CHALLENGE:
In the piece on Chile's Copa América win, what level of support for Bachelet did the GfK Adimark survey record?

There were fireworks, cars tooted their horns and flatbed trucks bore fans bedecked in flags. For the most part, though, Chileans reacted to beating Argentina in the Copa América on 4 July – after Alexis Sánchez scored the decisive penalty in a shootout – by wandering the streets looking dazed. If their celebrations lacked polish, that is hardly surprising: 99 years after Chile took part in the first Copa, it was their first success.
Players were bussed straight from the stadium to a reception with the president, Michelle Bachelet. Not that it did her much good. Thirty-six hours later, a survey produced by the pollsters GfK Adimark showed support for Bachelet had slipped to 27 per cent, the lowest rating in her two terms as president. Sporting success, the theory goes, engenders a wave of patriotism that favours the incumbent. Not here. There was plenty of patriotism – after getting bored with the endless repetitions of “Chi-chi-chi, le-le-le, viva Chile!” the only song home fans could think finally to sing was their national anthem. And yet the mood throughout the tournament was one of grumbling discontent.
On important occasions, Chileans usually gather at the Plaza Italia in the centre of Santiago. Two hours after their quarter-final victory over Uruguay, ten days before the final, it was deserted save for squads of carabinieri tramping over discarded inflatables. The mustard tang of tear gas was unmistakable. The pavements gleamed with puddles from water cannon – oddly poignant, as Santiago endures its worst drought in half a century. What was most striking was that nobody seemed surprised. Fans who carried on drinking in Bellavista, five minutes’ walk away, simply shrugged.

GIVEN MATERIAL:
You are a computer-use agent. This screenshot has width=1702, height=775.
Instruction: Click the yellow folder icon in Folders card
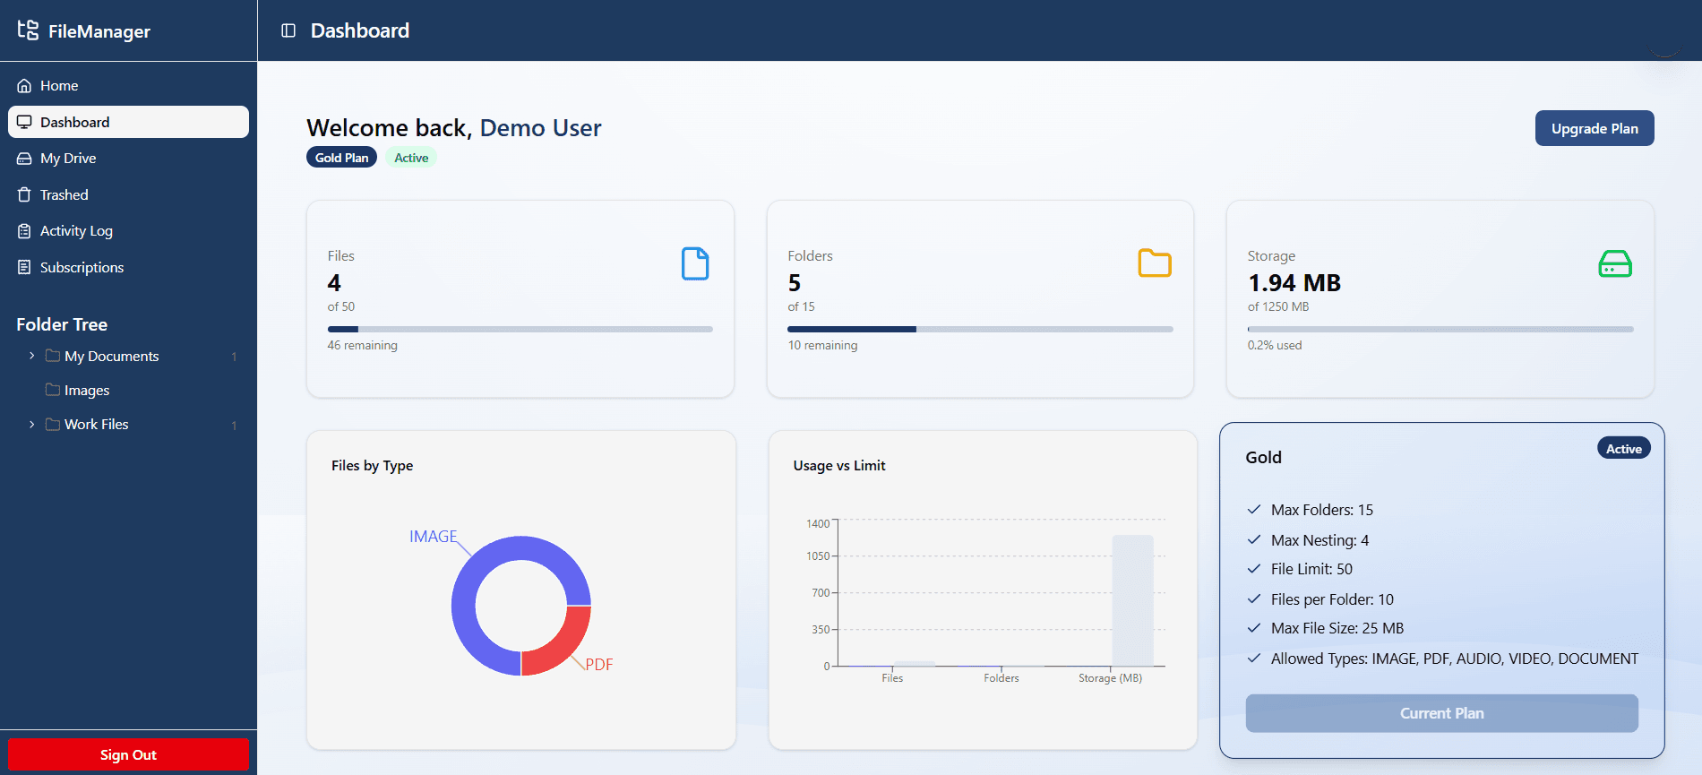coord(1155,263)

ANSWER:
27 percent, the lowest rating in her two terms as president.